Please copy the entries below word for word, keeping every line in its original order.

EXERCISE INPUTS —
==========

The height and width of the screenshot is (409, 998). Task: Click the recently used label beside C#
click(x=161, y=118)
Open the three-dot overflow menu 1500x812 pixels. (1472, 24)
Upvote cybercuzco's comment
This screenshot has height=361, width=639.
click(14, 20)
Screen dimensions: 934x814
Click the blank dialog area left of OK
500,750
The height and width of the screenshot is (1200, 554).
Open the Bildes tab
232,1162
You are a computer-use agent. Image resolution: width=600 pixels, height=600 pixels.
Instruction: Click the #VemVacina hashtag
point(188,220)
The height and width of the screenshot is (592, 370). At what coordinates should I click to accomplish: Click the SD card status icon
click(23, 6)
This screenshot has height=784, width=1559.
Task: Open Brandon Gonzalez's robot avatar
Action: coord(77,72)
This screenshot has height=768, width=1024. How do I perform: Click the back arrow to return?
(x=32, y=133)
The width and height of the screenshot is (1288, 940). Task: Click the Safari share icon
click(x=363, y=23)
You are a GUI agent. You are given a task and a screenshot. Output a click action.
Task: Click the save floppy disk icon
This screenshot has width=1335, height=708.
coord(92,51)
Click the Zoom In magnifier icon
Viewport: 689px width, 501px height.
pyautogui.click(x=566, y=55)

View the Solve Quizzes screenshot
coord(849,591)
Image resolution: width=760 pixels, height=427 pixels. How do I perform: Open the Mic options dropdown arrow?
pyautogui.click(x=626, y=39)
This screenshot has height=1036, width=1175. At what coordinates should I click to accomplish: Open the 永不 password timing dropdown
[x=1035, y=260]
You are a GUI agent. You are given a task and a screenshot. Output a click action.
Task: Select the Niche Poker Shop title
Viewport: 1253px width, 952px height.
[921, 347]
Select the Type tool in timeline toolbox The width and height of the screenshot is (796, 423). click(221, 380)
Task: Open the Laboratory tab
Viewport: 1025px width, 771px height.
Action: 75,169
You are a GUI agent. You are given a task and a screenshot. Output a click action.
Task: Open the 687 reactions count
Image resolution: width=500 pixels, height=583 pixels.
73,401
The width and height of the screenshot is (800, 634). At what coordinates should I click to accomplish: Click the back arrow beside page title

==========

TASK SOLUTION —
The height and width of the screenshot is (409, 998). Task: Click the recently used label beside C#
click(x=161, y=118)
Open the three-dot overflow menu 1500x812 pixels. (1472, 24)
Upvote cybercuzco's comment
This screenshot has height=361, width=639.
click(14, 20)
Screen dimensions: 934x814
Click the blank dialog area left of OK
500,750
The height and width of the screenshot is (1200, 554).
Open the Bildes tab
232,1162
You are a computer-use agent. Image resolution: width=600 pixels, height=600 pixels.
Instruction: Click the #VemVacina hashtag
point(188,220)
The height and width of the screenshot is (592, 370). At what coordinates should I click to accomplish: Click the SD card status icon
click(23, 6)
This screenshot has height=784, width=1559.
Task: Open Brandon Gonzalez's robot avatar
Action: coord(77,72)
This screenshot has height=768, width=1024. How do I perform: Click the back arrow to return?
(x=32, y=133)
The width and height of the screenshot is (1288, 940). Task: Click the Safari share icon
click(x=363, y=23)
You are a GUI agent. You are given a task and a screenshot. Output a click action.
Task: Click the save floppy disk icon
This screenshot has width=1335, height=708.
coord(92,51)
Click the Zoom In magnifier icon
Viewport: 689px width, 501px height.
pyautogui.click(x=566, y=55)

View the Solve Quizzes screenshot
coord(849,591)
Image resolution: width=760 pixels, height=427 pixels. How do I perform: Open the Mic options dropdown arrow?
pyautogui.click(x=626, y=39)
This screenshot has height=1036, width=1175. At what coordinates should I click to accomplish: Open the 永不 password timing dropdown
[x=1035, y=260]
You are a GUI agent. You are given a task and a screenshot. Output a click action.
Task: Select the Niche Poker Shop title
Viewport: 1253px width, 952px height.
[921, 347]
Select the Type tool in timeline toolbox The width and height of the screenshot is (796, 423). click(221, 380)
Task: Open the Laboratory tab
Viewport: 1025px width, 771px height.
Action: 75,169
You are a GUI agent. You are given a task and a screenshot. Output a click action.
Task: Open the 687 reactions count
Image resolution: width=500 pixels, height=583 pixels.
73,401
The width and height of the screenshot is (800, 634). At what coordinates should I click to accomplish: Click the back arrow beside page title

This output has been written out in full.